*GOAL OF THE EXERCISE:* In the leptospirosis text, rewrite the paragraph beginning "The KNIH performed a seroepidemiological study" as a shorter bulleted list that keeps its main facts.

*TEXT SECTION:*
The KNIH performed a seroepidemiological study using the macroslide agglutination test for Leptospira antibody among residents of 17 Guns in 5 provinces (Gyeonggi, Gangwon, Chungbuk, Gyeongbuk, and Jeonnam) between February 1985 and July 1986. The overall seropositive rate was 11.69% (113/967). The percent frequency by region was 17.06% in Gangwon, 16.18% in Gyeonggi, 10.17% in Chungbuk, and 6.17% in Gyeongbuk. There was no notable sex difference, but the rates were significantly higher in people aged between 41 - 50 years (19.8%) and 51–60 years (19.2%). In the seroepidemiological study performed among residents of 17 cities and Guns in 9 provinces between February and May 1987, the seropositive rate was 5.9% (68/1162), and the regional positive rate was 14% in Chungbuk, 12% in Jeonbuk, and 8% in Jeonnam, reflecting the decreased number of cases of leptospirosis in 1986 compared to those reported in 1985. In the meantime, the study using the microscopic agglutination test (MAT) conducted in 1,141 patients with suspected leptospirosis in Seoul, Gyeonggi, Gangwon, Chungbuk, Gyeongbuk, Jeonbuk, and Jeonnam between the spring of 1986 and June 1987, 132 patients (11.6%) showed titers above 1:80 [25,26]. Subsequently, between 1986 and 1990, several research laboratories and institutes analyzed and reported the yearly, monthly, and regional occurrence of leptospirosis in local residents as well as the patients with acute febrile illness through seroepidemiological investigation [27,28,29,30,31].

*SUPPLIED DATA:*

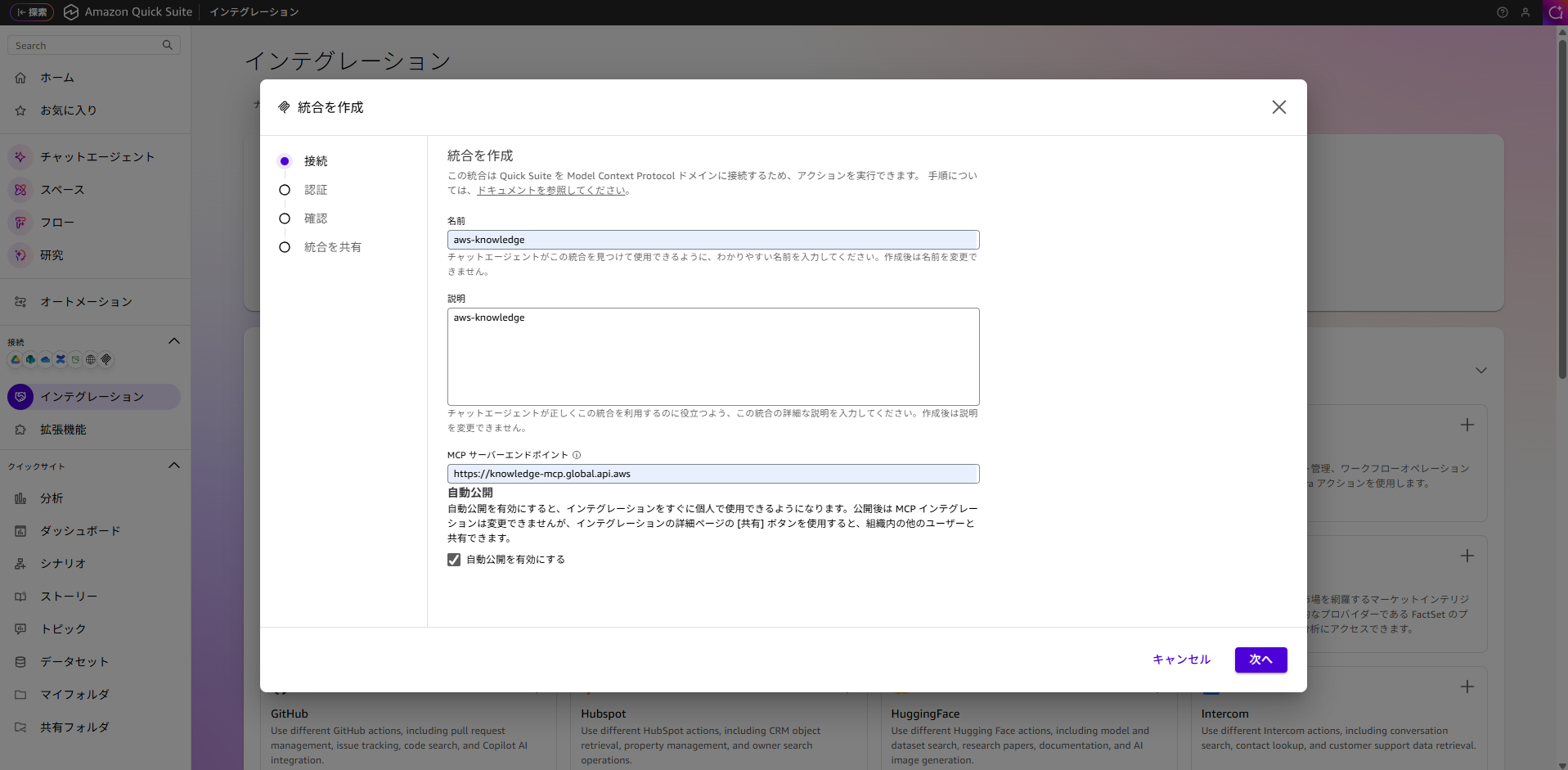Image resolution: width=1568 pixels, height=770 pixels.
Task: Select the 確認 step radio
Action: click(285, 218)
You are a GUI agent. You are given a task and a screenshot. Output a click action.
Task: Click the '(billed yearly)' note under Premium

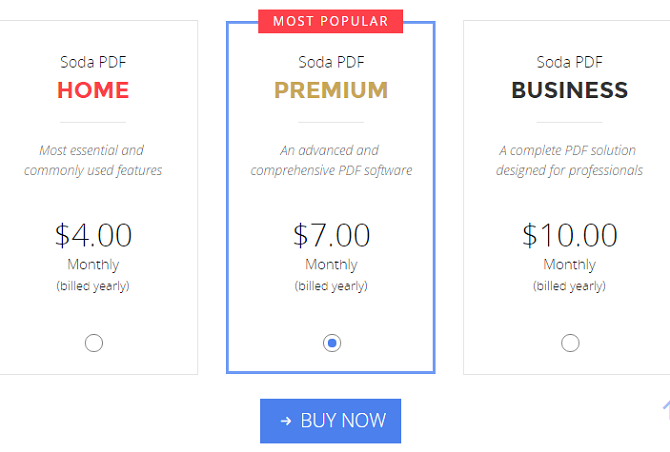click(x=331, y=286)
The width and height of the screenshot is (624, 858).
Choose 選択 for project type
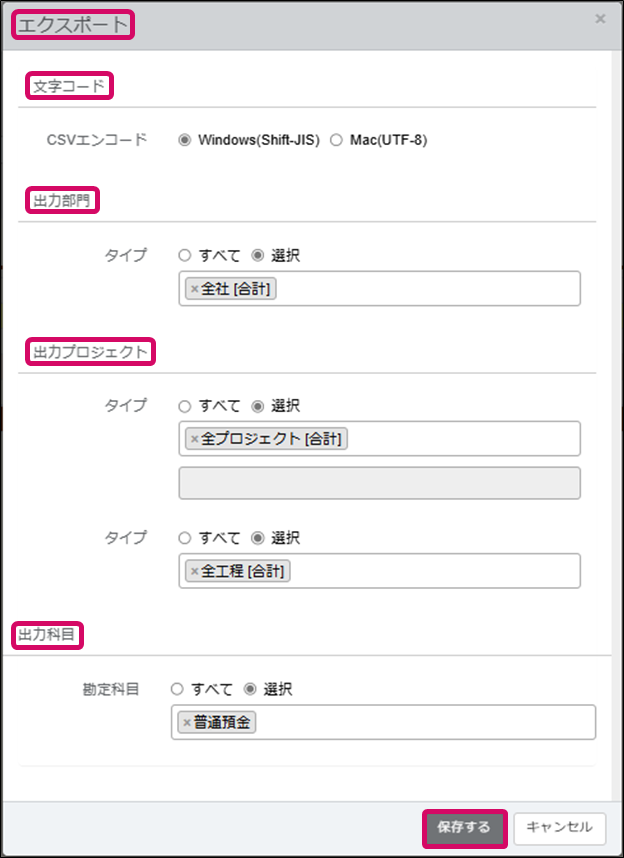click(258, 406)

*SOLUTION FOR THIS TASK:*
- February 1985 to July 1986: the KNIH tested residents of 17 Guns in 5 provinces (Gyeonggi, Gangwon, Chungbuk, Gyeongbuk, Jeonnam) for Leptospira antibody with the macroslide agglutination test.
  - Overall seropositive rate: 11.69% (113/967).
  - By region: Gangwon 17.06%, Gyeonggi 16.18%, Chungbuk 10.17%, Gyeongbuk 6.17%.
  - No notable sex difference. Rates were significantly higher at ages 41–50 (19.8%) and 51–60 (19.2%).
- February to May 1987: residents of 17 cities and Guns in 9 provinces were tested.
  - Seropositive rate: 5.9% (68/1162).
  - By region: Chungbuk 14%, Jeonbuk 12%, Jeonnam 8%.
  - This reflected fewer leptospirosis cases in 1986 than in 1985.
- Spring 1986 to June 1987: 1,141 patients with suspected leptospirosis in seven regions were tested with the microscopic agglutination test (MAT). 132 of them (11.6%) had titers above 1:80.
- 1986 to 1990: several research laboratories and institutes reported the yearly, monthly, and regional occurrence of leptospirosis in local residents and in patients with acute febrile illness.